A pesquisadora do LAPPIS também critica a falsa idéia de participação que alguns profissionais criam. “Muitos professores não aceitam uma opinião contrária das suas nas provas, por exemplo, em vez de avaliar a coerência da resposta.  É uma atitude agressiva, não é tão simples de ser visualizado como um serviço de leito. Então, a gente vem estudando o quanto a sala de aula é um exercício de relação, que pode ser também transportado para uma relação profissional-usuário”, afirma Lilian, que participa do Seminário Integralidade desde 2003. “Esse evento propõe um convite à reflexão.
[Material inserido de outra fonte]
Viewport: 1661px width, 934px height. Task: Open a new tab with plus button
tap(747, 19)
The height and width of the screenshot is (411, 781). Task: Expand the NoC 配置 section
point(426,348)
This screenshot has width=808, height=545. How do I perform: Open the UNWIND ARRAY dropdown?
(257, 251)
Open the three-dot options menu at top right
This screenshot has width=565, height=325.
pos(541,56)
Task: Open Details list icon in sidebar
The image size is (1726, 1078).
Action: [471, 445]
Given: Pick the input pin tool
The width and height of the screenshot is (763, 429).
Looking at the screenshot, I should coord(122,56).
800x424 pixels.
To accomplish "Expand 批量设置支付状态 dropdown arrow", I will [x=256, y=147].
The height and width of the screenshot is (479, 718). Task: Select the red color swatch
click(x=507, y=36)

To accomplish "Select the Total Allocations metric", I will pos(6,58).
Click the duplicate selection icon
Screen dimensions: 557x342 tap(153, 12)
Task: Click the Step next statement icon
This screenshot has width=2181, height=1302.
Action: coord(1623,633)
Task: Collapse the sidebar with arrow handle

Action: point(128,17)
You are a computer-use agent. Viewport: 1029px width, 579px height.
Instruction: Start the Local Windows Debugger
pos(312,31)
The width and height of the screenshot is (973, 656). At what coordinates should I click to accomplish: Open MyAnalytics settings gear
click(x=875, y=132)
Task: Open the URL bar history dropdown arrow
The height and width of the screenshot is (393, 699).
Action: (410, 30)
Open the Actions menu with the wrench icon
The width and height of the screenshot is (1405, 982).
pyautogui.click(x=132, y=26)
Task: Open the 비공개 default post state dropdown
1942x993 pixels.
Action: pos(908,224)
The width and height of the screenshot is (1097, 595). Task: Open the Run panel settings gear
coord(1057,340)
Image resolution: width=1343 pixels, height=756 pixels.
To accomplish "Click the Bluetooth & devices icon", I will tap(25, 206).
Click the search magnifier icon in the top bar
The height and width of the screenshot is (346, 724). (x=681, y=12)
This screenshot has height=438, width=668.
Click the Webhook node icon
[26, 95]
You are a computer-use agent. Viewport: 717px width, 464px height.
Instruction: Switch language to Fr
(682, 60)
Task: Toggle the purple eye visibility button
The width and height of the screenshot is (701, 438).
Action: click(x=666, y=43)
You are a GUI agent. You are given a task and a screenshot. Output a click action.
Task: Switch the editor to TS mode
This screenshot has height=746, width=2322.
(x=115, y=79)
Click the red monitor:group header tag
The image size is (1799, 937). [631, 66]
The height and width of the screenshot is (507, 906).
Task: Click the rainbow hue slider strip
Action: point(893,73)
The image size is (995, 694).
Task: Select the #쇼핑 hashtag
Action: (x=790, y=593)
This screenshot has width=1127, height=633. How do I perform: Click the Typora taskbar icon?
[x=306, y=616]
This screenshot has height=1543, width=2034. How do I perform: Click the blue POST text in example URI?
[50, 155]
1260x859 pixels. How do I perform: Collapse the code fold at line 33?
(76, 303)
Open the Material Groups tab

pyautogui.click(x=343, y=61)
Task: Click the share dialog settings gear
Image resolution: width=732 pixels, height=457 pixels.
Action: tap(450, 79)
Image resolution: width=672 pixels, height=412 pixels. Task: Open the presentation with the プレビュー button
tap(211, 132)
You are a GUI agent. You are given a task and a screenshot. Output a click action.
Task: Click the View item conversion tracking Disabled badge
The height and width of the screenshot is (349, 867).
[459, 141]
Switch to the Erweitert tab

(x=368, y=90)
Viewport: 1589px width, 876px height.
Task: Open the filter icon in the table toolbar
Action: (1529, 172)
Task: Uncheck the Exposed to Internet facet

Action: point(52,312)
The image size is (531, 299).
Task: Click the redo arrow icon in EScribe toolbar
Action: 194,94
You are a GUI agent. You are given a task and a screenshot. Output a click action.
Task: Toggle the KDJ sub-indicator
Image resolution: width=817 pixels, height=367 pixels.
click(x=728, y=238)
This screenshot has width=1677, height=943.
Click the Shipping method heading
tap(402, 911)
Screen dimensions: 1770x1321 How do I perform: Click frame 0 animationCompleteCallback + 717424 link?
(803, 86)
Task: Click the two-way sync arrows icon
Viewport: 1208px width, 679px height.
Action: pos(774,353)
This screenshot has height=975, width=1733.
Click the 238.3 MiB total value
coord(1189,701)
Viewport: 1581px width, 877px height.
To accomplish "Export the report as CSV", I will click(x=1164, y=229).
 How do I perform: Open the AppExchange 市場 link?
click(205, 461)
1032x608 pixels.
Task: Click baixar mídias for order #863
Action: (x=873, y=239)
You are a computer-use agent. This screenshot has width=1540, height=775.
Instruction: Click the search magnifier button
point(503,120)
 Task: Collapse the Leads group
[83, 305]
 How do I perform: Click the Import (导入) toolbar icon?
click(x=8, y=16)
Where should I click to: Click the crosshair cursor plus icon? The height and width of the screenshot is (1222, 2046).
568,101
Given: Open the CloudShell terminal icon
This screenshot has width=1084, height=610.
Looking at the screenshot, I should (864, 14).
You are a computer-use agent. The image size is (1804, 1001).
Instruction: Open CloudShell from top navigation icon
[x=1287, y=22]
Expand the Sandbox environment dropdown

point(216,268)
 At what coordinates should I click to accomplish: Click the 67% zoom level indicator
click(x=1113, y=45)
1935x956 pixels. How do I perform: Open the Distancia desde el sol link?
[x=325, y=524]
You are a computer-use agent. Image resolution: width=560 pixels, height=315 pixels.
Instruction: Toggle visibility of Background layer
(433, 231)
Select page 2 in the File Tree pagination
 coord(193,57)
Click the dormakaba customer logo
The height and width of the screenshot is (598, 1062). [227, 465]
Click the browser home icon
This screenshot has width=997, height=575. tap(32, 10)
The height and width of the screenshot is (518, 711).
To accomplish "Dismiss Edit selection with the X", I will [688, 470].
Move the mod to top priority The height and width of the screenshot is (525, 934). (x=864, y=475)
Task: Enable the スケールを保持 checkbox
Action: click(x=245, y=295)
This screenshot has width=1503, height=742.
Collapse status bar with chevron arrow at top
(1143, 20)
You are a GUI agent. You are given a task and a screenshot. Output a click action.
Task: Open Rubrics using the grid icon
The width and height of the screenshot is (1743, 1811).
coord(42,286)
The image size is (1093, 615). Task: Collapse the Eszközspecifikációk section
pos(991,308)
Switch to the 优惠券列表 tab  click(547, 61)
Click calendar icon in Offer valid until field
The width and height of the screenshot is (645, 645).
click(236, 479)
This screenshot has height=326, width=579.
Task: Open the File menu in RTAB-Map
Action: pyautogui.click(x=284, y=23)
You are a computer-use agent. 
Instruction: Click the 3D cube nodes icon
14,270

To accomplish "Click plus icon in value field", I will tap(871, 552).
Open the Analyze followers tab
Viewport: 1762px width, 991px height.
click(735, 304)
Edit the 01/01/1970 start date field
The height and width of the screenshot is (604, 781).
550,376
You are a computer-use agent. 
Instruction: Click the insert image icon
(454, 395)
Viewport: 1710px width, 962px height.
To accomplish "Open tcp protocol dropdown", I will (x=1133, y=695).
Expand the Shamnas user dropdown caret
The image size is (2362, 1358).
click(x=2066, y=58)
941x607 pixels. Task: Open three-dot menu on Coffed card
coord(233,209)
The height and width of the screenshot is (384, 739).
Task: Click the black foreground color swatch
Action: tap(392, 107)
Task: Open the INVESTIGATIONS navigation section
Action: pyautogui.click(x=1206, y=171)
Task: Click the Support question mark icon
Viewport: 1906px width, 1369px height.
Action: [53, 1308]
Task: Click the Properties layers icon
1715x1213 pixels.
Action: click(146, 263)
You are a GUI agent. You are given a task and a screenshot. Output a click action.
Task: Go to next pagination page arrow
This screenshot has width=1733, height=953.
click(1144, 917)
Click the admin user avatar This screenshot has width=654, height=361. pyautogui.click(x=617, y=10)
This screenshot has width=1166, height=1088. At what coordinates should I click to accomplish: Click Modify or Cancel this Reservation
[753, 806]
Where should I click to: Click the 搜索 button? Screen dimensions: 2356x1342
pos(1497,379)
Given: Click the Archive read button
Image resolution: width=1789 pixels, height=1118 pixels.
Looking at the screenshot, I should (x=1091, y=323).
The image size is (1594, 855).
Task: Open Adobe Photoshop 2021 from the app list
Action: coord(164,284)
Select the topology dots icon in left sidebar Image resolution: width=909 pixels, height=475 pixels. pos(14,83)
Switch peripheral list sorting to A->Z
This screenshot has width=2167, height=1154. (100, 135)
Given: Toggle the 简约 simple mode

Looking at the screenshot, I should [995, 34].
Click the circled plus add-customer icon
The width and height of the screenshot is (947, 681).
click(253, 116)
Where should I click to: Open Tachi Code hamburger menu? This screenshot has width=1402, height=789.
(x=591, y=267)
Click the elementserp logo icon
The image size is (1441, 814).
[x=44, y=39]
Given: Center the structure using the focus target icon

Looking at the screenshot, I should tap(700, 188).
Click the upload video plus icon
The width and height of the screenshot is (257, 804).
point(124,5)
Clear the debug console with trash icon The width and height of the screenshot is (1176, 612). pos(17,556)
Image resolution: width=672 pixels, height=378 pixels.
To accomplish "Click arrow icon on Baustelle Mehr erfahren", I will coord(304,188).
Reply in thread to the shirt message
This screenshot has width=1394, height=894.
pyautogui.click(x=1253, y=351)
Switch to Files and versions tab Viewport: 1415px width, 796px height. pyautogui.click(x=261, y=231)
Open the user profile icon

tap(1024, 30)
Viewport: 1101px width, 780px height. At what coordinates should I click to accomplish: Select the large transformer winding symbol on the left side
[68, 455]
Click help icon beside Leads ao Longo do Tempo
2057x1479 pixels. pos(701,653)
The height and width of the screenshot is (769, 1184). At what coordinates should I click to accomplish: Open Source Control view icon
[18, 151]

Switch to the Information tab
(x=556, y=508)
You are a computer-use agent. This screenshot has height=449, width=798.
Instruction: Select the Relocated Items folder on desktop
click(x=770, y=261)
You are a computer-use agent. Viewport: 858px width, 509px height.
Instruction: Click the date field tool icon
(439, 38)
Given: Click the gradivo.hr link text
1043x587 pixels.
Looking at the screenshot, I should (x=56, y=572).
A idéia é que consigamos debater mais do que os anos anteriores”.
 
Coordenada por Ruben Mattos (IMS/UERJ), a mesa “Epistemologia da prática: é possível produzir uma prática reflexiva do cuidado?” será composta ainda por José Ricardo Ayres (Faculdade de Medicina da Universidade de São Paulo/USP), Kenneth Rochel Jr. (IMS/UERJ), Maria Elizabeth Barros de Barros (Universidade Federal do Espírito Santo/UFES) e Isabel Brasil (Escola Politécnica Joaquim Venâncio/EPSJV – Fiocruz) e acontece na manhã do dia 29 de novembro.